Noelle Skodzinski, the editor of Publishing Executive magazine, attended our National Editorial Conference and wrote an excellent editorial about our session on web ethics. It's called " 'Pay to Play' OK in the Digital World?"

In it, she points out that many media companies produce webinars or webcasts that are sold to a single sponsor. Sometimes that sponsor even is in charge of the content. She notes:
Some editors (including those with high editorial standards), say, "As long as the content is useful for my audience, I'm OK with this." After all, the sponsorship enables the content to be provided to the audience free of charge.
As long as it is transparent to the audience that the webinar is paid for by the sponsor(s), putting that sponsor on the panel seems to be an accepted practice among many reputable companies. If the content is useful, what’s the difference? In other words, if the content is useful, then ‘pay to play’ is OK, right? A lot of editors could (and do) create some really usefulprint content based around their print advertisers, too. Does that make it OK?
As Skodzinski points out, the ASBPE code of ethics doesn't address this specific issue with regard to webinars or webcasts. Section IV, Part B, item 3 of the ASBPE ethics code does say this about advertiser-sponsored sections or supplements in print:
3. The Editorial Role. The editorial staff should not assign, write, edit, design, or lay out special advertising sections or supplements. However, editors should review, revise, and approve for publication any advertising section or supplement to ensure that editorial standards are followed.
Transferring those same standards to the web, as Skodzinki suggests doing, would seem to mean that editors would not appear in or help produce webcasts sponsored by a single advertiser.

It could be argued that this directive, from Part A of that same section, should govern webcasts:
A. Single-Sponsored Issues

1. Labeling and Appearance. In the case of an advertiser sponsoring an entire issue, full disclosure must be made of the relationship in a prominent part of a publication’s pages, e.g. the cover, table of contents, or in a special introduction by the editor or publisher. Special care and explanation must be given to readers to avoid the appearance of editorial content being affected by the sponsorship.
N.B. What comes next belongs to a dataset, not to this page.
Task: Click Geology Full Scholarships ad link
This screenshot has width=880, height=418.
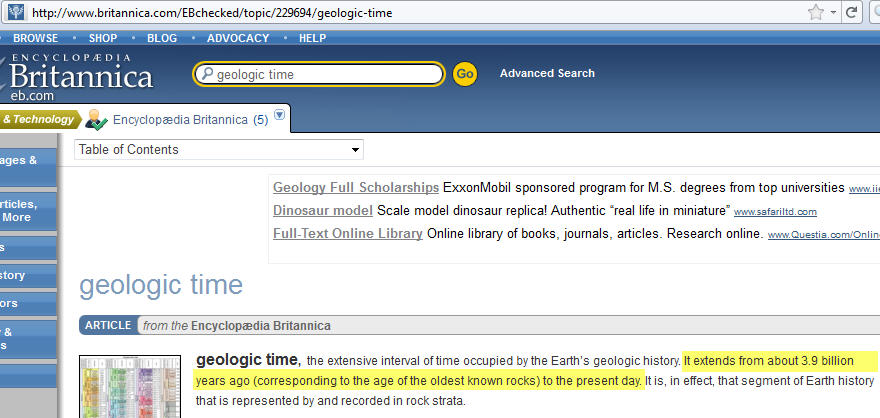Action: [x=356, y=187]
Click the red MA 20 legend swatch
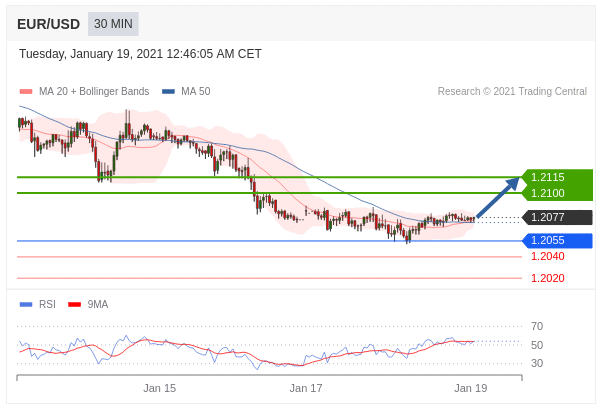602x409 pixels. click(x=26, y=92)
2. Use of the Logo. In a single-sponsored issue, the publication’s logo may be used, but the editorial content must be held to the same standards that apply for a non-single-sponsored issue.
But in Section VII, the code has this to say about web site content:
The editorial department should control all editorial content on a publication’s digital publication, including Web site, blogs, e-newsletters, digital magazines, and others. Standards such as accuracy, attribution, fairness, and balance applying to a publication’s printed editorial material also apply to a publication’s Internet or digital presence.
And later on in the same section:
Special advertising sections online should also be clearly identified.
It seems clear to me that any given piece of web content -- including an audio podcast, webinar, or video -- should either follow the rules for web content cited immediately above, or else follow the rules set forth for an advertiser-sponsored section in a print publication. The guidelines for a single-sponsored issue would not apply, because the advertiser is not sponsoring the entire web site, but an individual piece of content on the site -- in essence, it's the same thing as if an advertiser were to sponsor an individual story in the print magazine in which it is also quoted.

Skodzinki has also posted on her blog about this issue. And in reading it, to my embarrassment, I realize that we have failed to comply with our own code of ethics in this blog. Specifically:

G. Blogs and Other Online Features or Publications

These should be ... have easily understood user guidelines, includingn general rules, etiquette, privacy issues, and related policies. Statements concerning expected decorum and the control of an editorial moderator or supervisor over the blogs or other online discussion forums should be explained.
We have not posted a specific policy here. The ASBPE bloggers are working with the national officers and members of the ethics committee to come up with a formal policy. But in the meantime, here are the general guidelines I've been operating under:

1. All views expressed are the individual author's and may not reflect those of ASBPE.

2. All comments submitted to the blog by users are moderated by the blog editor (for the ASBPE Boston blog, that's me). Commenters are allowed to post anonymously, without signing up for a Blogger ID, but the blog's authors reserve the right not to publish those or any other comments that don't meet certain criteria. For instance, comments containing personal attacks will not be posted. In addition, spam or advertisements will not be posted, nor will comments whose main purpose seems to be to plug a particular product or service (at the discretion of the blog's editor).

3. As for privacy, ASBPE will not collect your contact information from this blog. Privacy for those who subscribe to this blog via email is governed by the policies of FeedBlitz, the third party that provides that functionality.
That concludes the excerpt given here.